ICA find_bads_ecg Function

Hi everyone, I have been using the find_bads_ecg function to automatically identify ICA components with ECG artifacts. I noticed that the default frequency parameters were: 1) a lowpass frequency of 8 Hz and 2) a highpass frequency of 16 Hz.

I am curious as to how these default frequency parameters were chosen since the normal range for ECG waveforms is 0.5-3 Hz. I am also curious as to how these filters are being applied in order to identify ECG components.

Information:

  • MNE version: 1.0.3
  • operating system: Windows 11

I appreciate your help!

This function starts by computing the source (IC) time series on epochs around ECG artifacts. Epochs centered around ECG events are created with mne.preprocessing.create_ecg_epochs. This is where the low and high pass frequencies are used.

I don’t exactly know how this is beneficial to QRS detection. Still, if you look at an ECG channel filtered between (8, 16) Hz, the ECG event location is apparent and most likely easy to detect with a peak detection algorithm.

Thank you for this explanation.

I attempted to filter an ECG channel between 8 and 16 Hz, and in my example, it looks like the peaks have been filtered out.

Before filtering:

After filtering:

Since these peaks have been filtered out, I am not sure if the detection of ECG events would be accurate. Would it be possible to try a different frequency range to ensure that these peaks do not get filtered out (and ECG events can be accurately detected)?

TASKS FOR THIS EXERCISE →
A. In the forum thread about the find_bads_ecg function, which MNE version does the original poster report using?
B. Resume the forum thread about the find_bads_ecg function, continuing on from its final question.
The rows that follow come from a different source than the forum thread.

DATA SHOWN →
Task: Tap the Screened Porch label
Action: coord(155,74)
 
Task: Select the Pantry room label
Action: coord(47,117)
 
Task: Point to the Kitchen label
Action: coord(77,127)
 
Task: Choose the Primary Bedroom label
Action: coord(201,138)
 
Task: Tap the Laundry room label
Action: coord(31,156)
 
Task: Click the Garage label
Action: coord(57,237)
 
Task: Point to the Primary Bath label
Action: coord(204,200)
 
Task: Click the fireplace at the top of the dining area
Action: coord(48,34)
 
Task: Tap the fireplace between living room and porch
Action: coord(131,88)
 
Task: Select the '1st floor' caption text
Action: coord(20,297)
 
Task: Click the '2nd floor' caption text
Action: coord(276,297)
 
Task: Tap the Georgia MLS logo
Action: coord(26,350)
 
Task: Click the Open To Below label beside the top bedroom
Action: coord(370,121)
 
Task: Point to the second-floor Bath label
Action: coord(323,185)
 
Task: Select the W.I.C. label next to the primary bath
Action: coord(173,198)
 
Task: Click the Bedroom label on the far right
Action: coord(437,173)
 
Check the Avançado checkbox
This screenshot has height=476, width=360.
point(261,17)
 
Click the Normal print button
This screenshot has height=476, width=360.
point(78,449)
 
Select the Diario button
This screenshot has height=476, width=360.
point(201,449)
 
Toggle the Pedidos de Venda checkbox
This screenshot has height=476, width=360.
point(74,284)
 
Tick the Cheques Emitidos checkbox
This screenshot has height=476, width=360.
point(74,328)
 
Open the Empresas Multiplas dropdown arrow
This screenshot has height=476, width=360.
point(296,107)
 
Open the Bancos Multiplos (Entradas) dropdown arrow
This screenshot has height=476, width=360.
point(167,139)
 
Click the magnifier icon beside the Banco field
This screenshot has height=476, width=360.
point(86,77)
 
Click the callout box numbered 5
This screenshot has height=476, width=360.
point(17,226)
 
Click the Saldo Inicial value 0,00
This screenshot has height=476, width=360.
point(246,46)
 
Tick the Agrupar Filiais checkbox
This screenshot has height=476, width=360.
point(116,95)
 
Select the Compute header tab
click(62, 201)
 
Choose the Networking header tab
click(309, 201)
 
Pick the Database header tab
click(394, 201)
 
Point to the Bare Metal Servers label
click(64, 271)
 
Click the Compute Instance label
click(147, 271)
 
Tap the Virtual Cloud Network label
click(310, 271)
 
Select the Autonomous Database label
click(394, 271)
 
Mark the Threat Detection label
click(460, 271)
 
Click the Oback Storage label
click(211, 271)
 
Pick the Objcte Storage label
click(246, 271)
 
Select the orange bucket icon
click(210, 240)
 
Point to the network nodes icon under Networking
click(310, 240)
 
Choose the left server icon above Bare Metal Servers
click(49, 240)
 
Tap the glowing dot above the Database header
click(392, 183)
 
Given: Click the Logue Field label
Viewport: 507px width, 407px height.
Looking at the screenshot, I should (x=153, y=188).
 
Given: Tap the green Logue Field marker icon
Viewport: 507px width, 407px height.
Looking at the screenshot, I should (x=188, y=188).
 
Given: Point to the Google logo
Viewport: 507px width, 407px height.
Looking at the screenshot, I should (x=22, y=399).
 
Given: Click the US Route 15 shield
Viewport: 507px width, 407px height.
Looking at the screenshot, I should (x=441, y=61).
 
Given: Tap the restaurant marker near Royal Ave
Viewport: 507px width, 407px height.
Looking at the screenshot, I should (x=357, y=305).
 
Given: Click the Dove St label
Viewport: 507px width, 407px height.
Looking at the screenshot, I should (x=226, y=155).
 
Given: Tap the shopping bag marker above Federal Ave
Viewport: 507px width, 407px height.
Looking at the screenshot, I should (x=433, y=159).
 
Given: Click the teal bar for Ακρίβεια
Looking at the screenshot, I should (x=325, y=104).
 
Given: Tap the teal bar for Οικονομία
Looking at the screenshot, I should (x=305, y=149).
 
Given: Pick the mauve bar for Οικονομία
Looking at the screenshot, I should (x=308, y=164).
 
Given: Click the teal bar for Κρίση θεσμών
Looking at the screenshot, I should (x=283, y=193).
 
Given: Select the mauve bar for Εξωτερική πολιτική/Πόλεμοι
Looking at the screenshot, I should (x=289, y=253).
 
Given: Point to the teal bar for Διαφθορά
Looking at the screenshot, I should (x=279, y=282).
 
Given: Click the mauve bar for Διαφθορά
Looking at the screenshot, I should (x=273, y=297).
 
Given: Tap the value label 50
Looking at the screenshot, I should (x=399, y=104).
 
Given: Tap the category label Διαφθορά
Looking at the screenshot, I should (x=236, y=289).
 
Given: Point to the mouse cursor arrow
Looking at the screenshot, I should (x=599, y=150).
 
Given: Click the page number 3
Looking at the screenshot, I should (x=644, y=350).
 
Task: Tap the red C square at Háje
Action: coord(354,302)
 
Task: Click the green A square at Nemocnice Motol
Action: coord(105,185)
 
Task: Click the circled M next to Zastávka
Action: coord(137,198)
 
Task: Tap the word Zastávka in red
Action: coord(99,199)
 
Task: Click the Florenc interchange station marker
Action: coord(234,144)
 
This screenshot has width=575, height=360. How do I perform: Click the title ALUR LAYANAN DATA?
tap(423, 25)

EXPECTED RESPONSES →
A. MNE version 1.0.3.

B.
Your plot looks exactly like mine, with this kind of 2 peak/1 peak ondulation. Honestly, I have no idea how the QRS detector implemented works, if you want to dig in, it’s define here.

Also, there is definitely weird lines and filter definition.

  • The ECG events are found with find_ecg_events which defaults to l_freq=5, h_freq=35.
  • The ECG epochs are created with create_ecg_epochs which defaults to l_freq=8, h_freq=16 and calls find_ecg_events with those different filter settings.
  • find_ecg_events calls the qrs_detector function with l_freq=None, h_freq=None despite this function having also l_freq=5, h_freq=35 as defaults.

This last point makes sense because at this point the channel is already filtered, but then why do we have those 2 filter parameters at the qrs_detector level since they are not even used :wink:


Regardless of this weirdness, let’s just test on an raw (unfiltered) ECG channel. I took one of my files recorded on an ANT Neuro ampifier with an ECG channel on the AUX8 channel:

from matplotlib import pyplot as plt
from mne.io import read_raw_fif
from mne.preprocessing import find_ecg_events


raw = read_raw_fif(
    "my-raw-file-with-an-ECG-channel-raw.fif", preload=False
)
raw.pick_channels(["AUX8"])
raw.set_channel_types({"AUX8": "ecg"})
raw.rename_channels({"AUX8": "ECG"})
raw.crop(0, 30)
raw.load_data()

# default for find_ecg_events (5, 35) Hz bandpass
ecg_events1, _, _ = find_ecg_events(
    raw, ch_name="ECG", l_freq=5, h_freq=35
)
# default for create_ecg_epochs (8, 16) Hz bandpass
ecg_events2, _, _ = find_ecg_events(
    raw, ch_name="ECG", l_freq=8, h_freq=16
)

# plot
f, ax = plt.subplots(2, 1, sharex=True, sharey=True)
ax[0].plot(raw.get_data()[0, :])
ax[1].plot(raw.get_data()[0, :])

for event in ecg_events1:
    ax[0].axvline(event[0], color="teal", linestyle="--")
for event in ecg_events2:
    ax[1].axvline(event[0], color="teal", linestyle="--")
    
# format
ax[0].set_title("BP (5, 35) Hz")
ax[1].set_title("BP (8, 16) Hz")
f.tight_layout()

And here is the figure:

Looks like both filter yield a very accurate QRS detection. Again, I did not dig in on how the qrs_detector function actually works, but it works.